Could you return every line of the material that contains the word "label"?

Data for processing:

....

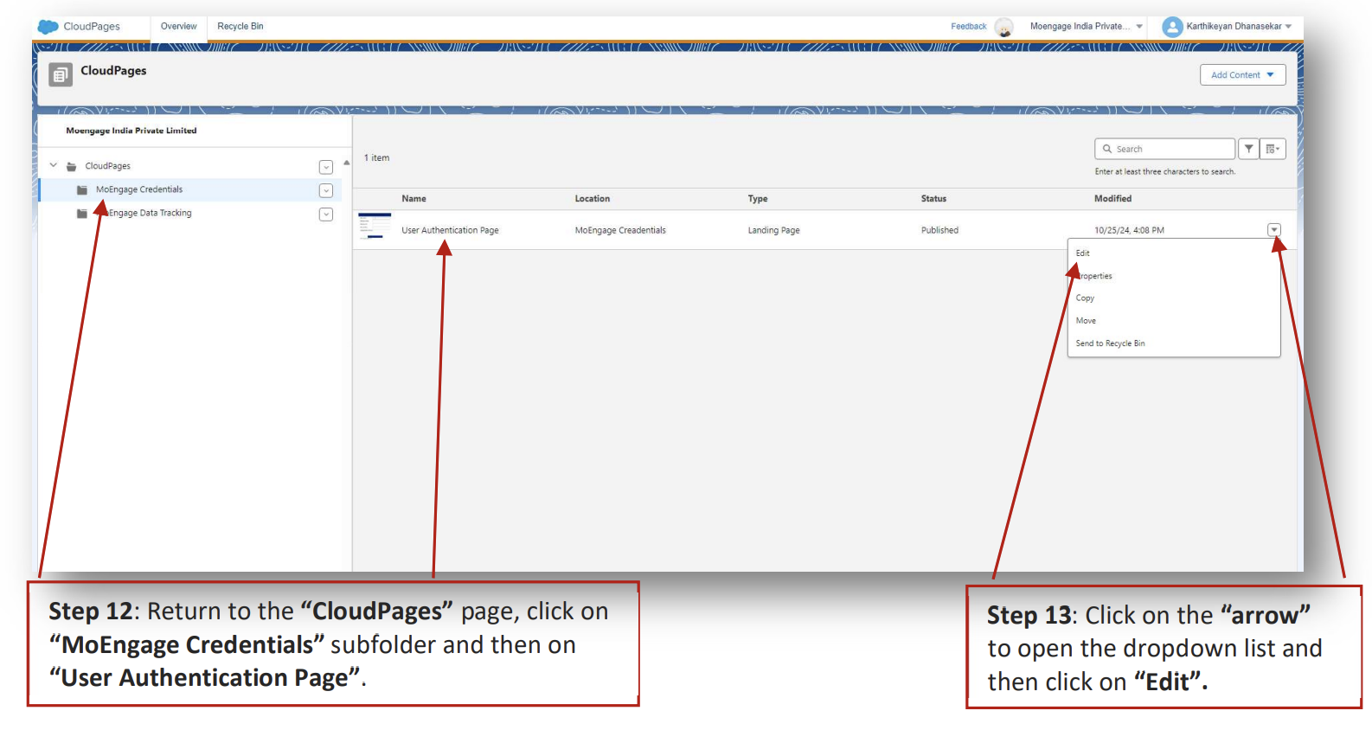This screenshot has height=730, width=1372.
Task: Open dropdown for MoEngage Credentials folder
Action: 326,190
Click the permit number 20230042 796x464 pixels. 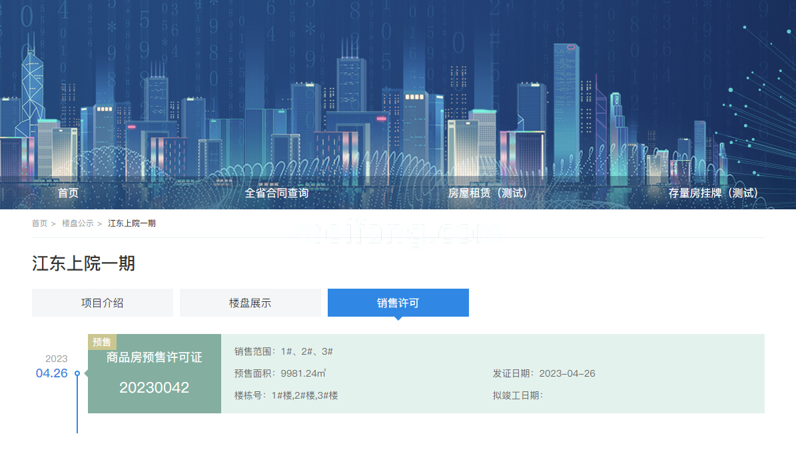tap(154, 387)
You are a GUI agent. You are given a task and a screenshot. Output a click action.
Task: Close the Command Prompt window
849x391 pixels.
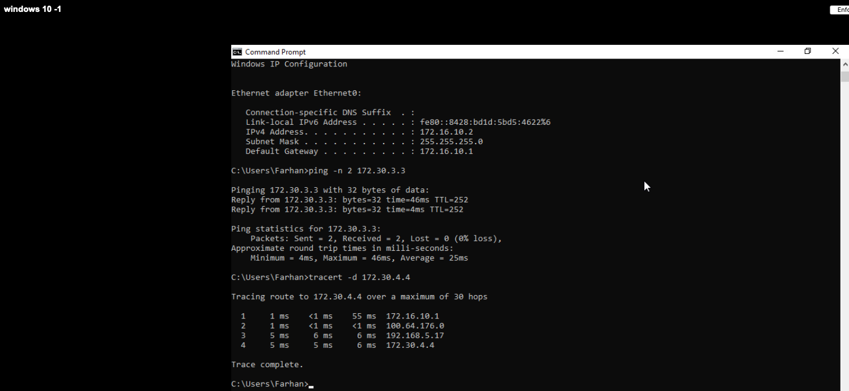pos(835,52)
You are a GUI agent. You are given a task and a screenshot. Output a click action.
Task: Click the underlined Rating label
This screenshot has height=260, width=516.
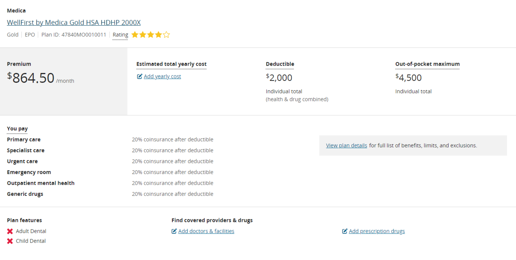click(120, 35)
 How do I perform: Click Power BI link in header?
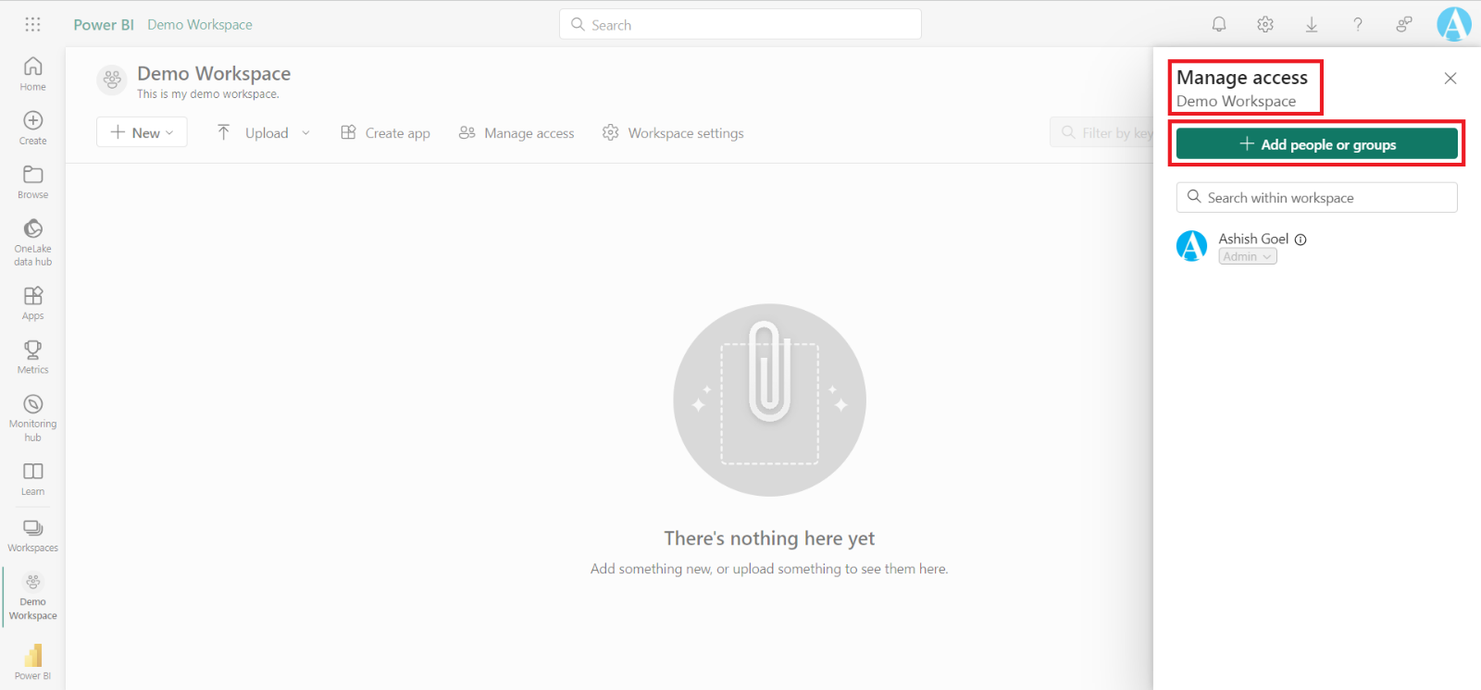104,25
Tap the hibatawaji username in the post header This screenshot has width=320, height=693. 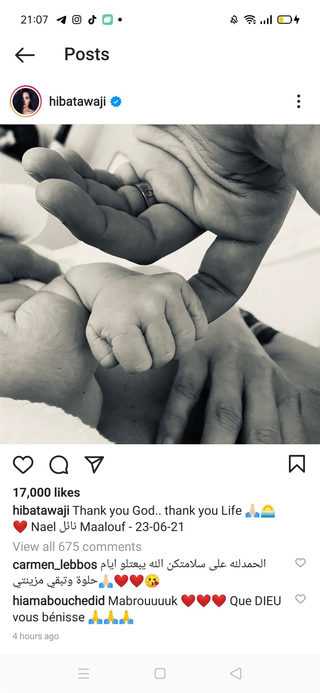(77, 102)
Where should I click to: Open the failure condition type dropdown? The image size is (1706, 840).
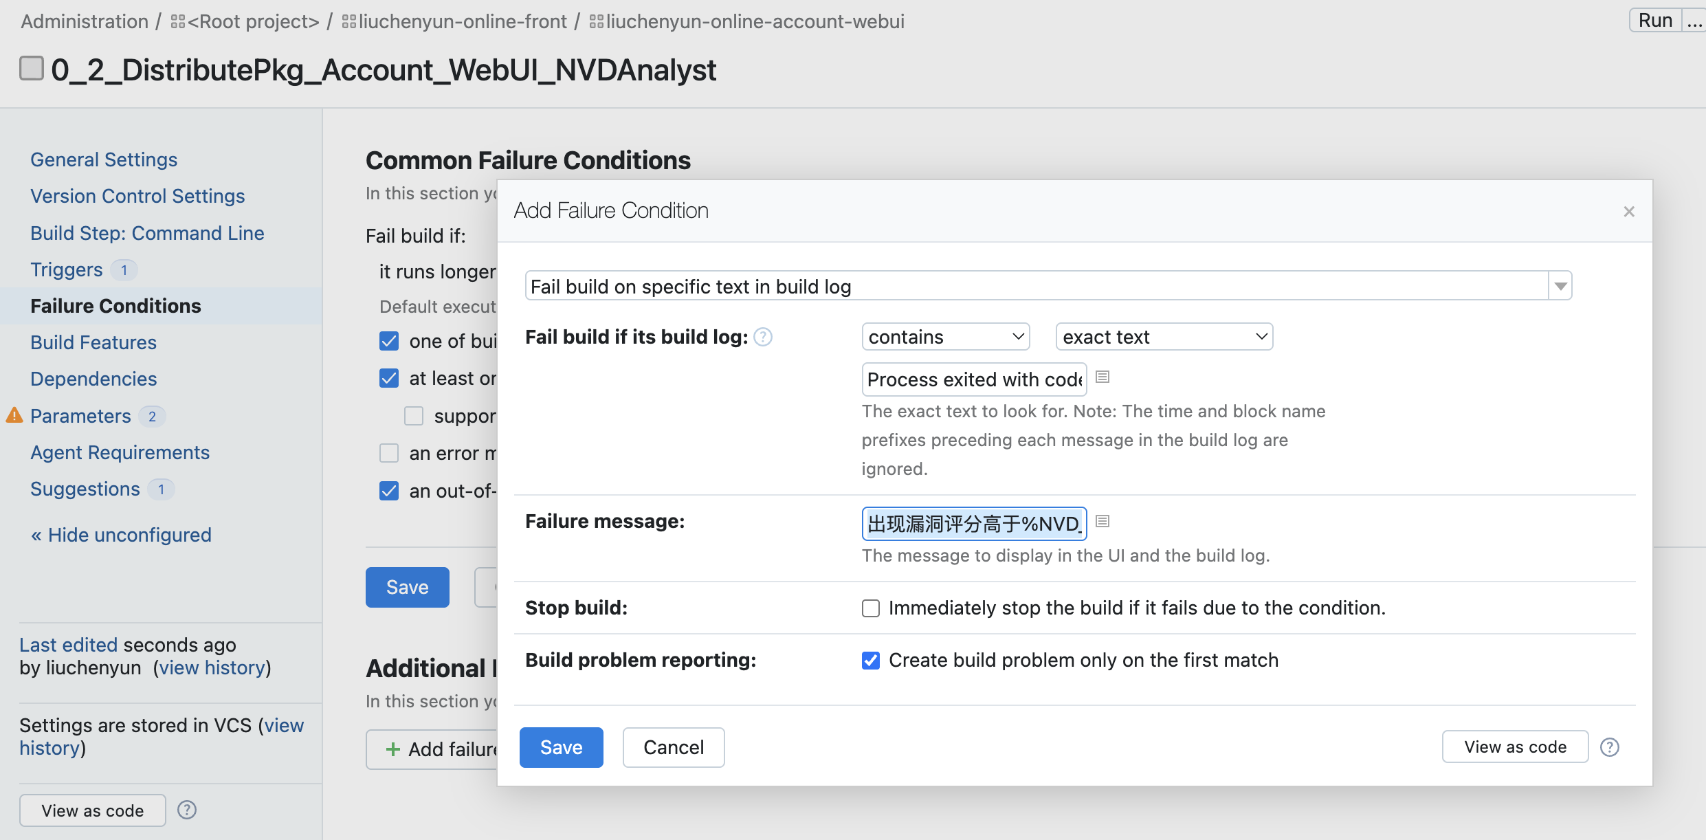(x=1560, y=286)
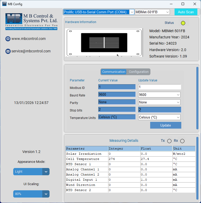Click the Modbus ID update value field
Image resolution: width=201 pixels, height=203 pixels.
[160, 87]
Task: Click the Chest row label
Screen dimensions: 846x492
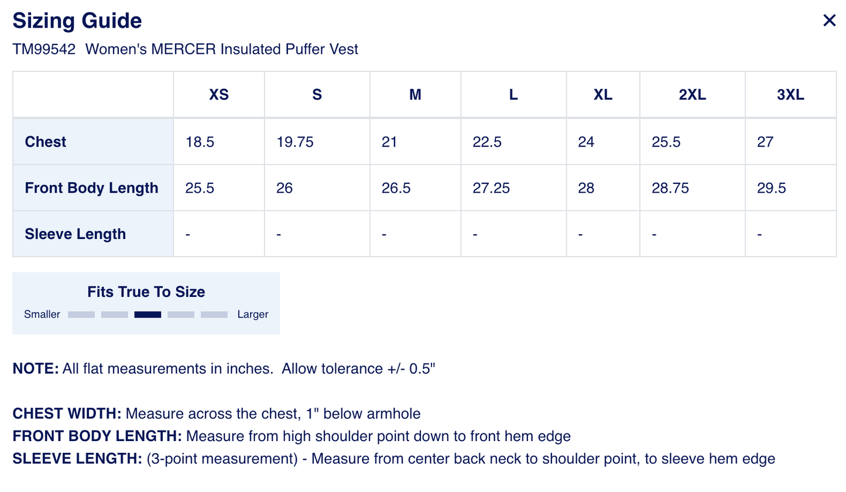Action: [x=46, y=142]
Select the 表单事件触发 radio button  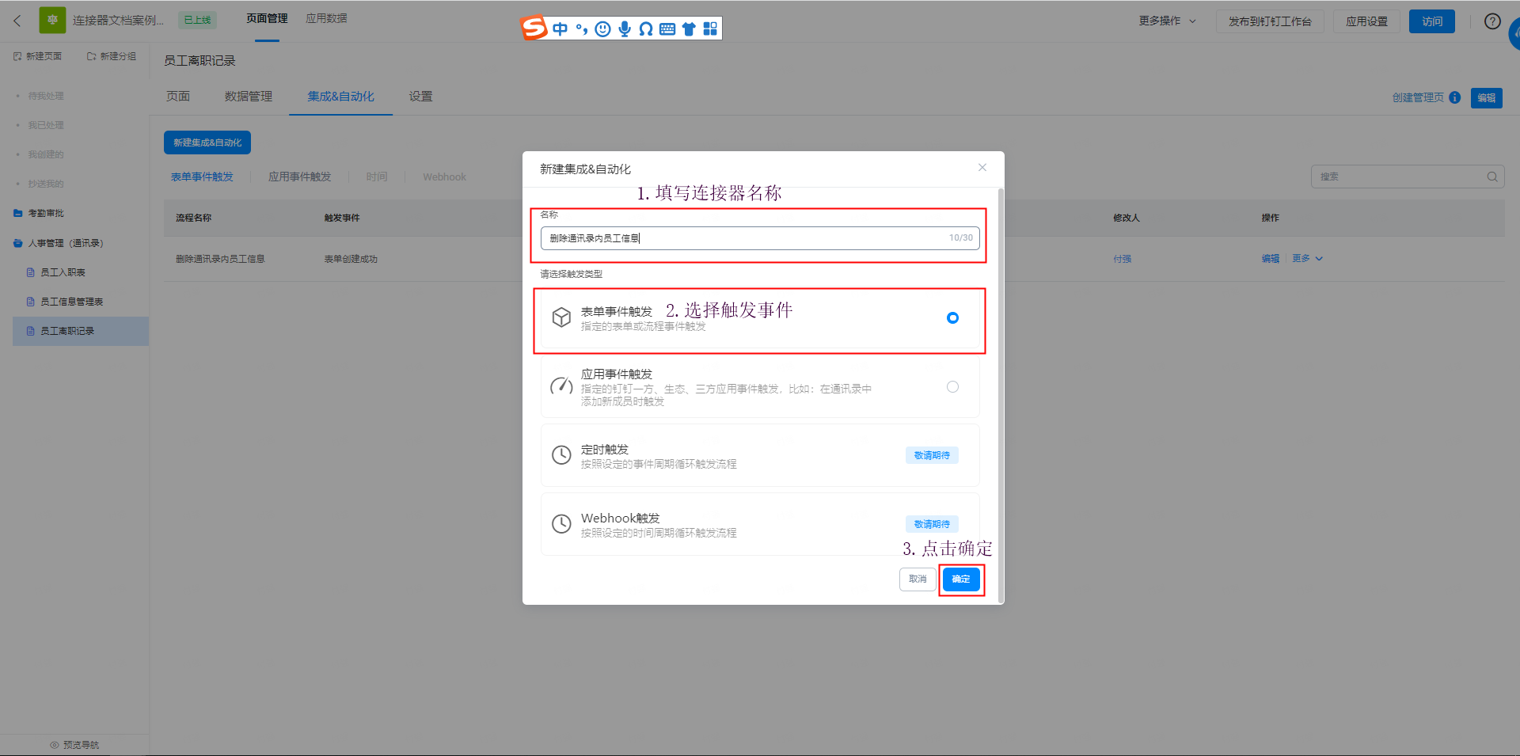click(x=952, y=317)

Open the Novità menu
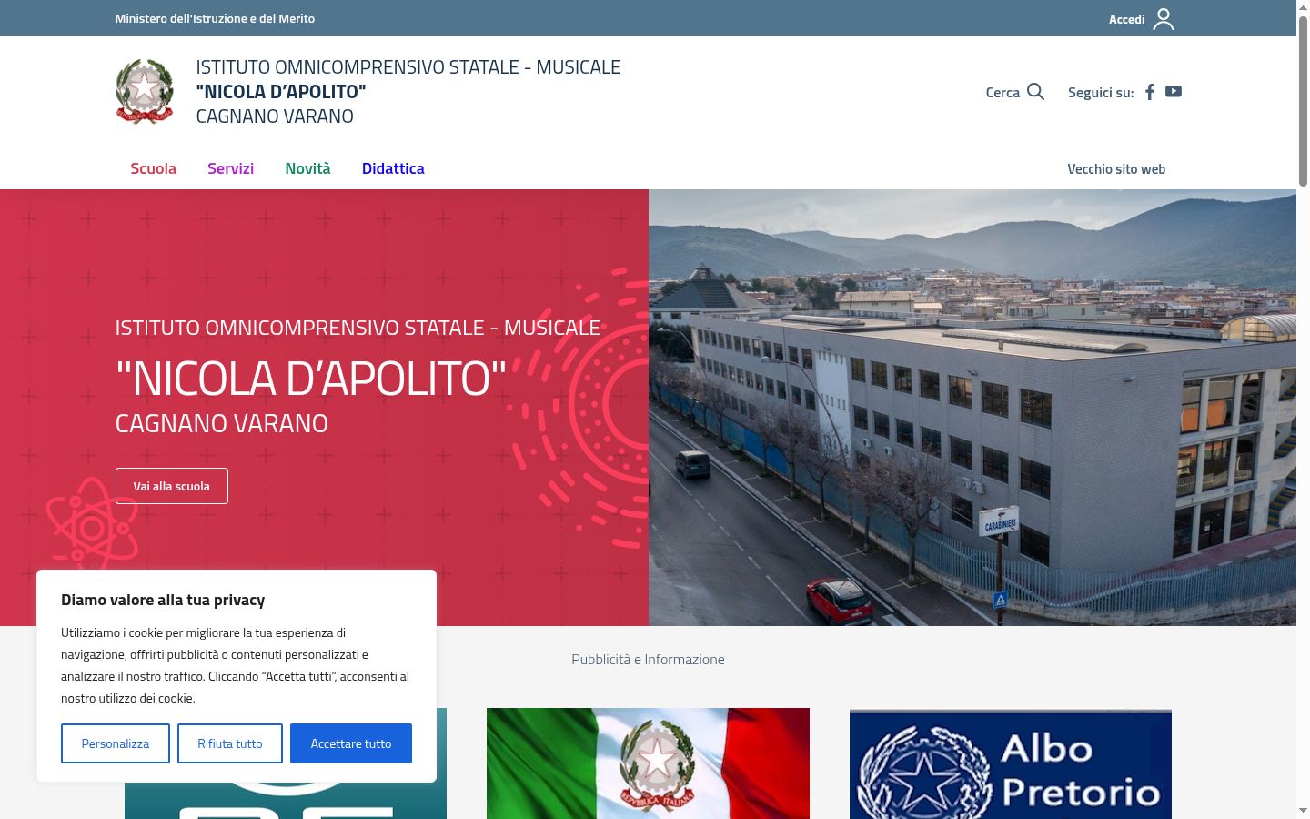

....

Your response:
Task: Click the underlined Rating label
Task: Click the Chest row label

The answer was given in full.